> QUOTED TEXT
## start
Please click here for a March 2003 update on this series
So - you depleted your CD funds to pay all those energy bills and income taxes. Must a long, hard winter spawn a silent spring? Fortunately, no. Naxos has just released superb restorations of some of the greatest recordings of all time at a super-budget price.
Naxos has a proud history of shaking up classical retailing. Founded in 1987 by Hong Kong-based concert promoter and record importer Klaus Heymann, Naxos set out to sell CDs by worthy but unknown artists for one-third the going rate of standard labels. In truth, Naxos renditions of the standard repertoire tend to be bland and their A&R matches can be quirky (ie: American music by the National Symphony Orchestra of the Ukraine). The glory of the Naxos catalog is stuff you can't find elsewhere - like the complete band output of John Philip Sousa (16 CDs) or all of Grieg's piano music (14 CDs) - at prices that encourage exploration and even impulse buys. In barely a decade, dedicated international distribution and the inherent appeal to both novice and experienced collectors of its deep catalog and tiny prices have made Naxos the largest-selling classical label in the world. More significantly, Naxos has restored much of the joy of record collecting.
The latest Naxos foray is into historical reissues. Here, too, they've done things differently - and right. While all their material has appeared before, it's never sounded so good. All too often, CD transfers meant playing battered 78s through intrusive circuitry to remove all scratches, radical filtering to eliminate all hiss and aggressive equalization to improve the tonal balance. Such extreme processing also purged most of the overtones and musical quality, fostering false perceptions that the original sources sounded awful and that acclaimed venerable artists were crude technicians. Naxos has hired the superstars of the transfer field who apply subtle, sophisticated restoration techniques with a sensitive artistic ear to produce glorious results. The sonic excellence and musical integrity of the Naxos transfers supercedes all prior issues, even those on pricey specialty or original labels. Every volume is a thrilling rediscovery that renews appreciation for the genius of the performers' artistry. Generous samples (often entire albums) are offered for streaming on the Naxos website. And such a bargain!
Here are the sets that I cherish the most so far:
- Enrico Caruso - Complete Recordings (1902-20) - Ninety-nine years ago a promising young tenor named Enrico Caruso reported to a Milan hotel room and within two hours cut his first ten sides. Although no one could have envisioned it at the time, his primitive recording session turned out to be one of the most crucial events in the annals of Western culture. Today, eighty years after his untimely death, Caruso remains not only the first but in many ways the most important star the record industry has ever known, as he defined the dynamics that still govern music. His hugely successful records of songs and arias transformed the phonograph from a technological curiosity into a potent social force by bringing culture to the masses, who repaid the favor by bestowing upon Caruso unprecedented worldwide fame. While the limited tonal response and dynamic range of the early acoustical system disfigured most instruments and ensembles, it captured and reproduced Caruso's awesome, ringing voice and bold personality magnificently. His records still sound marvelous, and never as well as in the present transfers. Three volumes of a projected twelve are already available.
## end
> GIVEN INFORMATION
## start
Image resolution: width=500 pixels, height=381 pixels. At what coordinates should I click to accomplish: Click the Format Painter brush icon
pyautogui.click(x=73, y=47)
## end
> WRITTEN PROBLEM 1
Answer these questions using the Naxos review:
(a) In what year was Naxos founded?
(b) How many CDs make up the complete band output of John Philip Sousa?
(c) How many volumes of the Caruso set are already available?
> WRITTEN PROBLEM 2
Write out the stretch of the Naxos review from "Please click here" through "a super-budget price.".
> WRITTEN PROBLEM 3
Carry the Naxos review on past its last sentence.
None of the data is needed here.

> REPLY 1
(a) 1987
(b) 16
(c) Three, of a projected twelve

> REPLY 2
Please click here for a March 2003 update on this series
So - you depleted your CD funds to pay all those energy bills and income taxes. Must a long, hard winter spawn a silent spring? Fortunately, no. Naxos has just released superb restorations of some of the greatest recordings of all time at a super-budget price.

> REPLY 3
- Bach: Six Suites for Solo Cello (Pablo Casals, 1936-9) - It's hard to believe, but a century ago the cello was largely disdained as too inexpressive and clumsy for solo work, and the music of Bach was virtually unknown, its polyphonic style dismissed as primitive and of only passing academic interest. Casals would soon change all that. In 1890 the 13-year old was playing in Barcelona cafes when he discovered the scores of Bach's cello suites. Astounded by their richness, he studied them intensively for twelve years before introducing them to the public. His ardor for these deceptively simple pieces never dimmed - he began every day of his incredibly long life by playing two of them. He also made the Suites the centerpiece of an innovative bold and expressive playing style that transformed perception of his instrument. Finally, in his early 60s, he recorded them. There have been dozens of complete recordings since then; most recently Yo Yo Ma's became a cultural event, accompanied by concert tours, videos and TV specials. But it all began with Casals, whose version remains unique for his power, impulse and soulful conviction.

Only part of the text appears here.